Stored data

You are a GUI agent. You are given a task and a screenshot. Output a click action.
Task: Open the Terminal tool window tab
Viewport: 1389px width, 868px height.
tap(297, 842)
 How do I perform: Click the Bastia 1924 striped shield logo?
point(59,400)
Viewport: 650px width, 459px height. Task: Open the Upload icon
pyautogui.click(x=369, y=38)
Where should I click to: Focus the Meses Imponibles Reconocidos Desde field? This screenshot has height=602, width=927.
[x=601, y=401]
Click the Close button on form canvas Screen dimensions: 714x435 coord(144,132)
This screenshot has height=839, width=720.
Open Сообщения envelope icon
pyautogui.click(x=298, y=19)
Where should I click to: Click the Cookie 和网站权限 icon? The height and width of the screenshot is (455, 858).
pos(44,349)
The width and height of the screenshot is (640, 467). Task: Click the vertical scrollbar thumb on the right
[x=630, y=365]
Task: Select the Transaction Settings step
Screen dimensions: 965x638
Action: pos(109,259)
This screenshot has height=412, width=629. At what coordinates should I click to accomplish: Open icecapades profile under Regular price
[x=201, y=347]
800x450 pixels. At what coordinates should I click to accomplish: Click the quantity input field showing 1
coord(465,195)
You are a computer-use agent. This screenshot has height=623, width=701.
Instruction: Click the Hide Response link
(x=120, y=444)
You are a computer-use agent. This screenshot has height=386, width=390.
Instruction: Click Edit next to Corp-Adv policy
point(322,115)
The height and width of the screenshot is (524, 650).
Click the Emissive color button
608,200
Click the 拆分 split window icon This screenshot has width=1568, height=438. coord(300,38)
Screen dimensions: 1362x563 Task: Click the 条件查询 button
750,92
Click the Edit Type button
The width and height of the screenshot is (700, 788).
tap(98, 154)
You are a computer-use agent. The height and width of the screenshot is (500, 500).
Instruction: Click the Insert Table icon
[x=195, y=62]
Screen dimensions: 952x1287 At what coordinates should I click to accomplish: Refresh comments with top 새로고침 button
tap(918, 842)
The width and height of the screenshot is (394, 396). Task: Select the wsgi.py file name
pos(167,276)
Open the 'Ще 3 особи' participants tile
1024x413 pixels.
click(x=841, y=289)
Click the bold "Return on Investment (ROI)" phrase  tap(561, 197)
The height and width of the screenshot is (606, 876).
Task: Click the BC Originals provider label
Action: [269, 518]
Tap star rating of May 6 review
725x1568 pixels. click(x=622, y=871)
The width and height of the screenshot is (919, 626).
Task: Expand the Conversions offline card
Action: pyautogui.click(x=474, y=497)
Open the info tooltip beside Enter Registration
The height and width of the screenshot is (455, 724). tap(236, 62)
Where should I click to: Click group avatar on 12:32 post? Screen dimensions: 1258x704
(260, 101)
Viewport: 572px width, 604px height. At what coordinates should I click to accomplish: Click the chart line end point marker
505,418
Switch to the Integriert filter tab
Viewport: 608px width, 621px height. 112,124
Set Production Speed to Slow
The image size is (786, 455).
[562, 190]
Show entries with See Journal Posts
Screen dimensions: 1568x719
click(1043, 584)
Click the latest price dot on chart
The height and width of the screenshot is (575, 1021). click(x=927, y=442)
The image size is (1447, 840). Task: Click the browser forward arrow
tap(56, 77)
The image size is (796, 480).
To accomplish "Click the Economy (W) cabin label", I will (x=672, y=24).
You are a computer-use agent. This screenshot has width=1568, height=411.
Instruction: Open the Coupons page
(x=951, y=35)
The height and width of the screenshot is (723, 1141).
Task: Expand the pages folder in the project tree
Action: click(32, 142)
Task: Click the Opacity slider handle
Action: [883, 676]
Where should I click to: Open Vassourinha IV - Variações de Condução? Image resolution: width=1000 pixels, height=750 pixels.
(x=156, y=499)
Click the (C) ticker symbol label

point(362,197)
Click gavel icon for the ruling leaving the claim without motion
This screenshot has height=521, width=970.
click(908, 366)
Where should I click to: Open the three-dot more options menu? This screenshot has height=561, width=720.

REQUIRED ACTION ->
Transcribe the records above exactly, beginning at the line that contains "Set Production Speed to Slow" and ending with the line that contains "has width=1568, height=411.", both included, and nothing else.

SOLUTION TO THE EXERCISE ->
Set Production Speed to Slow
The image size is (786, 455).
[562, 190]
Show entries with See Journal Posts
Screen dimensions: 1568x719
click(1043, 584)
Click the latest price dot on chart
The height and width of the screenshot is (575, 1021). click(x=927, y=442)
The image size is (1447, 840). Task: Click the browser forward arrow
tap(56, 77)
The image size is (796, 480).
To accomplish "Click the Economy (W) cabin label", I will (x=672, y=24).
You are a computer-use agent. This screenshot has width=1568, height=411.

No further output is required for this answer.